Изменить размер шрифта - +
Слава немого кино! Царица Голливуда! Шестнадцать раз замужем за шестнадцатью миллиардерами. Когда кино начало болтать, она была вынуждена удалиться от студий, поскольку была заикой. На протяжении долгих лет она разыгрывала из себя эдакую Гарбо, завесившись покрывалами тайны (впрочем, довольно прозрачными). Затем, в конце войны, она не выдержала и финансировала большой душещипательный фильм, в котором сыграла роль бабушки, чей внук заикается. Чтобы малютка не комплексовал, она заставляет себя заикаться и настаивает, чтобы слуги заикались тоже. Фильм назывался по-французски «Я тебя люблю» и шел исключительно в кинотеатрах немых фильмов. Критика не была снисходительной, и Барбара Слип, наливаясь желчью, окончательно удалилась от артистической жизни.

— Что они делали на борту «Кавулома-Кавулоса»? — продолжал я.

— Текущую работу.

— Это симпатичные типы?

Он потряс головой, состроив гримасу возмущенного желчного пузыря.

— Хамы, — признался он.

Он понизил голос.

— Поскольку вы спросили у тех двух моряков, участвовали ли они в погрузке Ники, я могу вам сказать, что именно на Олимпиакокатриса и Тедонксикона была возложена погрузка в Марселе.

Я подпрыгнул.

— Неужели?

— Именно так, — кокетливо ответил допрашиваемый.

— Когда эти двое заболели?

Сертекюис повернулся к начальнице экипажа и перевел. Справка, которую я получил, была вполне определенной: их начало рвать накануне прибытия в Пирей.

— Значит, — сказал я, — они не участвовали в разгрузке автомобилей?

— Нет, их самих выгружали, — пошутил Сертекюис, большой любитель всяческих отступлений.

Все это соединялось, расчленялось, свертывалось, собиралось и организовывалось в моем котелке.

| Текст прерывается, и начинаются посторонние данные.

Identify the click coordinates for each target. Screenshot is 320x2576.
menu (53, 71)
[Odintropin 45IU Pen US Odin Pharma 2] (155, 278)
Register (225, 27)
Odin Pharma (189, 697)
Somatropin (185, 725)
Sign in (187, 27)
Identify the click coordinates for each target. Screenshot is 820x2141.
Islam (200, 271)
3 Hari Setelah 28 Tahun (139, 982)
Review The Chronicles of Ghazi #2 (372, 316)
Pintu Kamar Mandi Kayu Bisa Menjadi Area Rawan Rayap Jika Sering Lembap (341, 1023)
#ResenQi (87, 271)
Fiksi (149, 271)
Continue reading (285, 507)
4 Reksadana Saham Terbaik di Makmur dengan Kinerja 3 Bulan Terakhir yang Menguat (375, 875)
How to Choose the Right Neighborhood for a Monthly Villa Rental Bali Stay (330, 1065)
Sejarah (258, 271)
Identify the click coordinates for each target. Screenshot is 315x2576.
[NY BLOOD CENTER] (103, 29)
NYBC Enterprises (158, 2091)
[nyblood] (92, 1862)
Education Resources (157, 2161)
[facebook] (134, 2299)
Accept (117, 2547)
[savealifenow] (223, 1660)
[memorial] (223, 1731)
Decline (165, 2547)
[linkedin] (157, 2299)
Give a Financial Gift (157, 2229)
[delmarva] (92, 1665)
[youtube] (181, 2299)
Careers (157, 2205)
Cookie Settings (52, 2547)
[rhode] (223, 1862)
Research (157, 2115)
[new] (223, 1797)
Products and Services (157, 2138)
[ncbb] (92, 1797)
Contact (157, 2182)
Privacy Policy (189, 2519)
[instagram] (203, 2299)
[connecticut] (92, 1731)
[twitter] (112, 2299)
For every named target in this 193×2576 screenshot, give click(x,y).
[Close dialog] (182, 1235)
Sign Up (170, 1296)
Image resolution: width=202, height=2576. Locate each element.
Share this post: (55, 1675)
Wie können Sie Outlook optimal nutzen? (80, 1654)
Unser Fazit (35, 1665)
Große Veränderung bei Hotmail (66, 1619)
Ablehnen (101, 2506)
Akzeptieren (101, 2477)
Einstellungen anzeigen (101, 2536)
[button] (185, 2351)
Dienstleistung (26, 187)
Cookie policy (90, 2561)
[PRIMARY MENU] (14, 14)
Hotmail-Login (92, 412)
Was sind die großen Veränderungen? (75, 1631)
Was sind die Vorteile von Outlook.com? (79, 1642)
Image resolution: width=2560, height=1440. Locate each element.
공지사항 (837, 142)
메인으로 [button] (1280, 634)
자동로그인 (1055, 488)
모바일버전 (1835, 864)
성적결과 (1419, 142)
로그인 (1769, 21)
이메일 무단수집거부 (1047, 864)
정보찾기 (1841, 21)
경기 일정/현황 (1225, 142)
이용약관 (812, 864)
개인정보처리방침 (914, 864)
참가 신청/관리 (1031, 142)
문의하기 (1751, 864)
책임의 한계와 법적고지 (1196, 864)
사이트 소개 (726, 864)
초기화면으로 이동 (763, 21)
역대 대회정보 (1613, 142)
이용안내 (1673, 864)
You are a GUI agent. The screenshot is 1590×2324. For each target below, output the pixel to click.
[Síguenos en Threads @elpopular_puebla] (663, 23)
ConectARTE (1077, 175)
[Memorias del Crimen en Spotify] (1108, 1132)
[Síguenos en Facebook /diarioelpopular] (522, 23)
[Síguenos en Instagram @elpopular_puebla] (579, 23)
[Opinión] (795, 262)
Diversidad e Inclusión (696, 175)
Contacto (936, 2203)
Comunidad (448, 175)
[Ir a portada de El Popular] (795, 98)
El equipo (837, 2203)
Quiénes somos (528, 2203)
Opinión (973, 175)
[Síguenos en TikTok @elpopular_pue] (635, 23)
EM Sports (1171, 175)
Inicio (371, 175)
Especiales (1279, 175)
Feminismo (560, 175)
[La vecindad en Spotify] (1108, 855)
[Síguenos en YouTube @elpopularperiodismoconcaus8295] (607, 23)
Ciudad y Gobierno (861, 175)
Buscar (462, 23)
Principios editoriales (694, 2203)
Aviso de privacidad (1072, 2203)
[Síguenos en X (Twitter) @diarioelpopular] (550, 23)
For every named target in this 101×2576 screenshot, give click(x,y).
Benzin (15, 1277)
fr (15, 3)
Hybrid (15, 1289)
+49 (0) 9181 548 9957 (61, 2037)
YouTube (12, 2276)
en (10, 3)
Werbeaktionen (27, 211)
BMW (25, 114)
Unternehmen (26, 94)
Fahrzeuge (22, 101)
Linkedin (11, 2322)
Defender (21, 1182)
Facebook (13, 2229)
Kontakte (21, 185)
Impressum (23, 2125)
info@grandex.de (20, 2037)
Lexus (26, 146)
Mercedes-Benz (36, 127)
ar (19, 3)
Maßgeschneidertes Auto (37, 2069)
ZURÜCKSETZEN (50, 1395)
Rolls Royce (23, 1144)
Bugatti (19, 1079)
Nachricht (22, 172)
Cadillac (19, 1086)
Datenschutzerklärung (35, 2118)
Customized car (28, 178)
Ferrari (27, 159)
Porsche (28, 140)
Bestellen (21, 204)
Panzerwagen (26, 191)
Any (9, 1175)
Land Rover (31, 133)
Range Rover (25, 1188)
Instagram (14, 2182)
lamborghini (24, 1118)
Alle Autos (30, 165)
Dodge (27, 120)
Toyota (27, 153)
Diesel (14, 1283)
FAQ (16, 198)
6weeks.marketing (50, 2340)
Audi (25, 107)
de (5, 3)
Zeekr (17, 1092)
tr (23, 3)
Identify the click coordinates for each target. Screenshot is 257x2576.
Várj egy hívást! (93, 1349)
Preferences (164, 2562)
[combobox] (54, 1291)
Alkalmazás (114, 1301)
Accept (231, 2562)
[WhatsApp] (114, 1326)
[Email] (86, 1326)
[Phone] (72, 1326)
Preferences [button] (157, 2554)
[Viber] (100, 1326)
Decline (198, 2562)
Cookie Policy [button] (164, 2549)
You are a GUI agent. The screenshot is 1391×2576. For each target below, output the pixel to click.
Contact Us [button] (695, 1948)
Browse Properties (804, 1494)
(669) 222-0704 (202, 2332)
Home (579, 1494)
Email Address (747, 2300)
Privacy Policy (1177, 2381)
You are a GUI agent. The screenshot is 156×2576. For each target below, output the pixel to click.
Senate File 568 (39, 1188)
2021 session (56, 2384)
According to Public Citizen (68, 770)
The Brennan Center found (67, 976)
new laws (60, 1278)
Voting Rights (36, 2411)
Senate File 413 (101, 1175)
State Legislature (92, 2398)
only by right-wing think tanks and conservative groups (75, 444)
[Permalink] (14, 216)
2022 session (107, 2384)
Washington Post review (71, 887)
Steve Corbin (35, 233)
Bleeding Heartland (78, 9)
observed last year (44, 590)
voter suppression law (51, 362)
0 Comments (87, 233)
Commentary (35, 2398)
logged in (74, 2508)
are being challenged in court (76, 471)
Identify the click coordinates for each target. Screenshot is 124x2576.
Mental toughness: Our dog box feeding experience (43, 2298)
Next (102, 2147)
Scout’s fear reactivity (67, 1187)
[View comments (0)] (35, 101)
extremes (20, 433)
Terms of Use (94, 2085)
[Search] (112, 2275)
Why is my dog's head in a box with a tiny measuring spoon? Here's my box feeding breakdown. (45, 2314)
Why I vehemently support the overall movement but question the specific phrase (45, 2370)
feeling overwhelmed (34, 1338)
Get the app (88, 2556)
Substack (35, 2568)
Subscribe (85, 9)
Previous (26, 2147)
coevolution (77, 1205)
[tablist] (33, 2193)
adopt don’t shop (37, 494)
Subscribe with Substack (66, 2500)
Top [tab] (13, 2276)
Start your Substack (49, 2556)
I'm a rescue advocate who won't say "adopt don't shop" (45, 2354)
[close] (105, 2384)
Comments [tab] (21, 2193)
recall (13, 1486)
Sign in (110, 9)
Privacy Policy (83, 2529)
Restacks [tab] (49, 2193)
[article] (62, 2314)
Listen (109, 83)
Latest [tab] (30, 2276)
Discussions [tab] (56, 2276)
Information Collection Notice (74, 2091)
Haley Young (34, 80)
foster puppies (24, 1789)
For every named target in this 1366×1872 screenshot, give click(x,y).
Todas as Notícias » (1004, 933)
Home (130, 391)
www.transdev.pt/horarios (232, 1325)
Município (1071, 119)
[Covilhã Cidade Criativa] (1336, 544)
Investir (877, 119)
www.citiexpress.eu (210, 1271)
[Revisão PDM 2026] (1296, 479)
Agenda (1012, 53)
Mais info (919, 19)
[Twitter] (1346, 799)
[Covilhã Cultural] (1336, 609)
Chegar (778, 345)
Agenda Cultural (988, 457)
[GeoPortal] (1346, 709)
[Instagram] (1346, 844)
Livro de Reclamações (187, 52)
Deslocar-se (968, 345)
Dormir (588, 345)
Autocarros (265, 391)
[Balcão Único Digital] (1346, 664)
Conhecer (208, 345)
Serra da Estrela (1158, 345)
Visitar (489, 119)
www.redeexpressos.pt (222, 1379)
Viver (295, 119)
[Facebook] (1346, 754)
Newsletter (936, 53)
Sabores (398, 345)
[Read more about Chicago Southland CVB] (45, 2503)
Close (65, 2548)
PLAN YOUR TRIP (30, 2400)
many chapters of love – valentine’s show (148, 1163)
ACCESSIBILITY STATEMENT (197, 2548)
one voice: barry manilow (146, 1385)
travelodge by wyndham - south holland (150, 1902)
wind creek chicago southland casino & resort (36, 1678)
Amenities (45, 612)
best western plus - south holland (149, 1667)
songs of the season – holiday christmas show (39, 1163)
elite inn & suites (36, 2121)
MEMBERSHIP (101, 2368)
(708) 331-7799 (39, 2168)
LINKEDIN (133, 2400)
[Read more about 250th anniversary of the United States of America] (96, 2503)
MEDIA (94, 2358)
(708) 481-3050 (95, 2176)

— В какой госпиталь их отвезли?

— В Конокос.

— И с тех пор у вас о них никаких известий?

— Что нам, делать больше нечего, как о них трепыхаться? — разошелся этот нахал.

— Ладно, вам пора возвращаться на борт, — решил я.

— Мы не должны расставаться вот так, — запротестовал он, обнимая меня за шею.

— Нет, — вздохнул я, — мы не должны расставаться вот так!

И, чтобы убедить его в этом, я дал ему коленкой поддых. В сущности, это только доставило ему удовольствие, судя по тому, как вильнул его зад, но он посерел лицом и согнулся в три погибели.

Я оживил его парой увесистых пощечин, что вернуло ему в лицо краску, и он захлопал ресницами.

Начальник экипажа попросил у меня объяснений, конечно, по-гречески. Не умея говорить на его языке (и не имея ни малейшего желания пробовать это делать), я ответил ему с помощью кулаков. Теперь у него не было необходимости размалевывать себе веки в зеленый цвет; с теми солнечными очками, что я ему устроил, он еще добрых восемь дней должен будет смачивать свои гляделки настоем ромашки. Я оттолкнул эту веселую парочку до самой двери, за которой в это время таращил буркалы гражданин Кессаклу.

— Препроводите этих прелестных морячек на их корабль и будьте осторожны, чтобы вас по дороге не изнасиловали! — сказал я переводчику.

— До скорого возвращения? — осмелился он.

— Нет, дорогуша, ничто в этой жизни не возвращается!

Кессаклу пожал плечами и сделал морякам знак следовать за ним. Мыслящий, как тростник, я вернулся в холл. Дверь операционной отворилась, и появился Старая Развалина, на повозке, в горизонтальном положении. Я проводил его до палаты. В коридоре он мне сказал:

— У меня есть кое-что интересное для тебя, Сан-Антонио.

— И у меня, быть может, тоже.

— Мои исследования в трюме и в шлюзовой камере принесли свои плоды.

— И что же, они спелые и сладкие?

— Несомненно! — пробормотал этот высокогорный баран с альпийских лугов.